A declaração foi feita antes da participação do ministro em um fórum sobre segurança jurídica promovido pelo portal Jota, em Brasília.
Na quarta-feira (3), Gilmar determinou que apenas a PGR pode oferecer denúncias contra ministros do STF — prerrogativa que, até então, era prevista como direito de “qualquer cidadão” pela Lei 1.079/1950. A decisão ainda será submetida ao plenário virtual da Corte, entre 12 e 19 de dezembro.
A medida provocou reações no Legislativo, incluindo do presidente do Senado, Davi Alcolumbre (União Brasil-AP), a quem cabe conduzir processos de impeachment de ministros. Na prática, a decisão limita a atuação política e parlamentar sobre o tema.
Gilmar rebateu as críticas:
“Não se trata disso [proteger o Supremo]. Trata-se de aplicar a Constituição, é isso que estamos fazendo. A lei já caducou. É de 1950, feita para regulamentar o impeachment na Constituição de 1946. Já passou por várias constituições e agora precisa ser confrontada com a de 1988”, afirmou.

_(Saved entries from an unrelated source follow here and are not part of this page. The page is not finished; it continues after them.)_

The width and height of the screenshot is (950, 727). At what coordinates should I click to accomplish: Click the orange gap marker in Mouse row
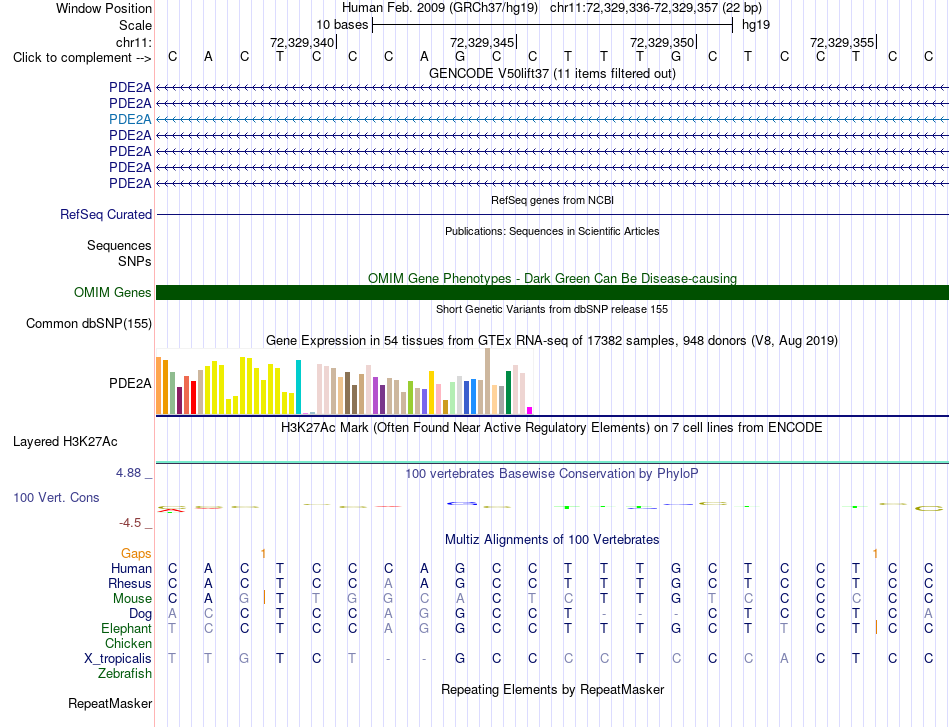265,597
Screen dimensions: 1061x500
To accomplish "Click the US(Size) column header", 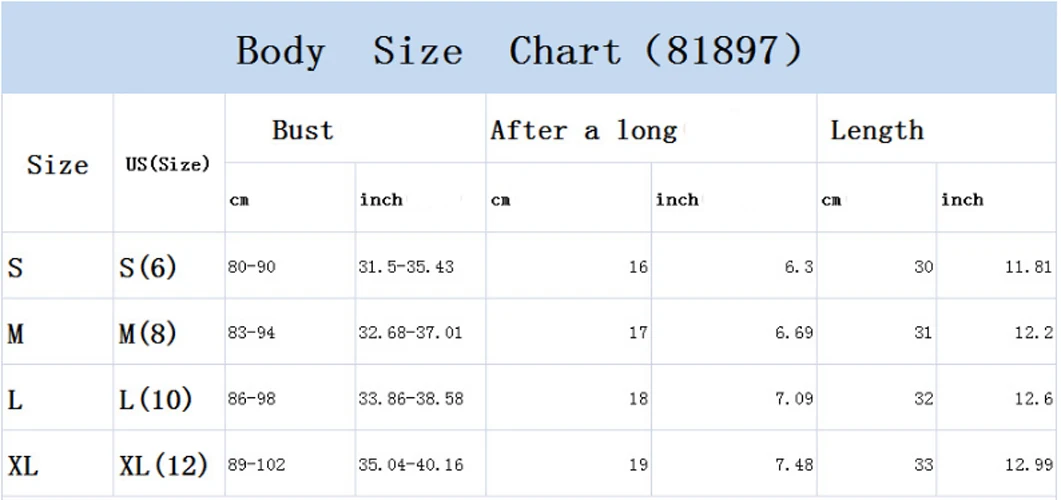I will [x=168, y=164].
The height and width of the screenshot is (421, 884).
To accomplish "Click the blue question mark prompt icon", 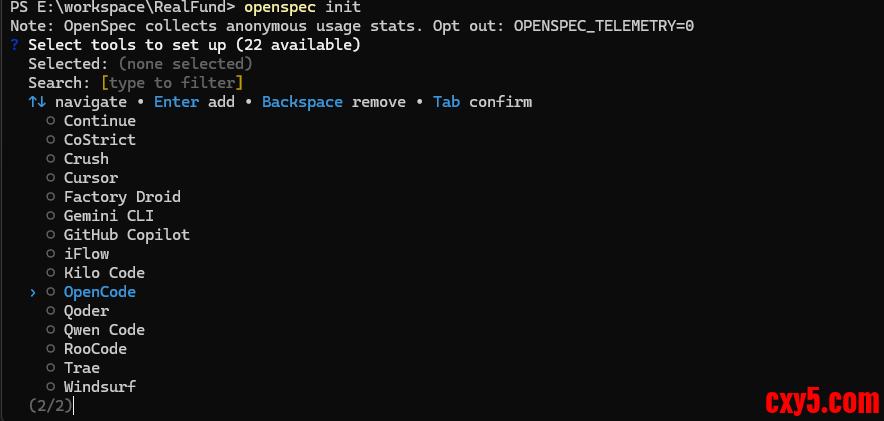I will coord(14,45).
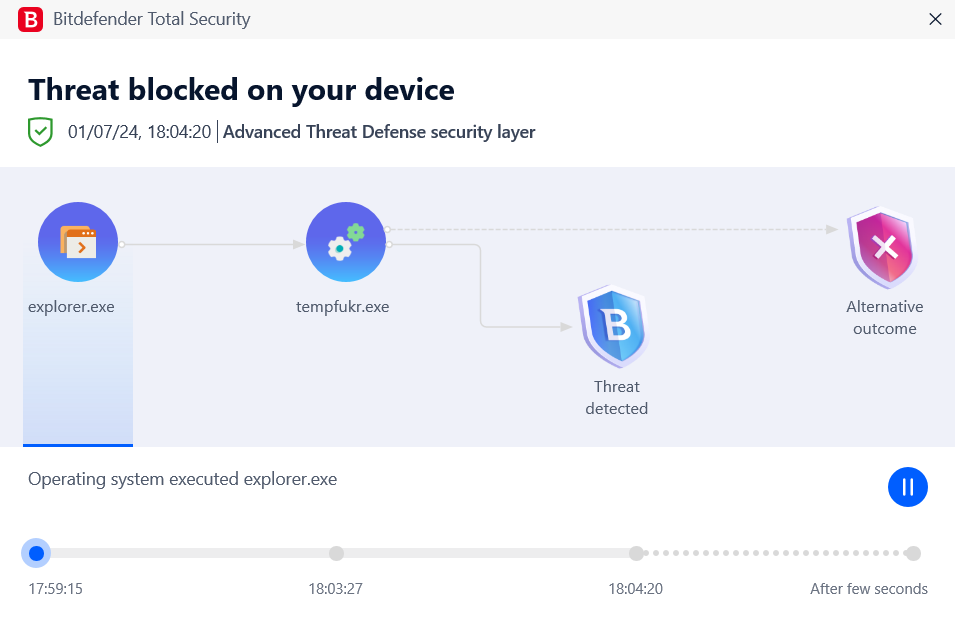Open the pink Alternative outcome shield
This screenshot has height=635, width=955.
point(884,247)
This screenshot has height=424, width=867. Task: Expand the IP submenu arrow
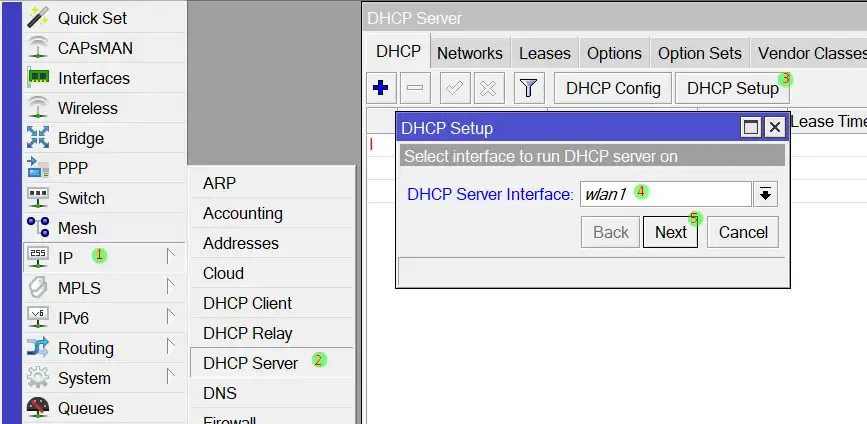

O ministro também comparou o rito de impeachment presidencial com o dos ministros do Supremo:
“Para presidentes, o quórum é de dois terços. Hoje, um ministro do STF pode ser afastado por simples maioria absoluta. Isso parece extravagante, sobretudo neste contexto de polarização.”
Para ele, o Congresso deve votar uma nova lei do impeachment.
O debate ocorre em meio à alta quantidade de pedidos apresentados contra ministros da Corte. O ministro Flávio Dino, por exemplo, já citou publicamente que existem 81 pedidos de impeachment contra integrantes do STF.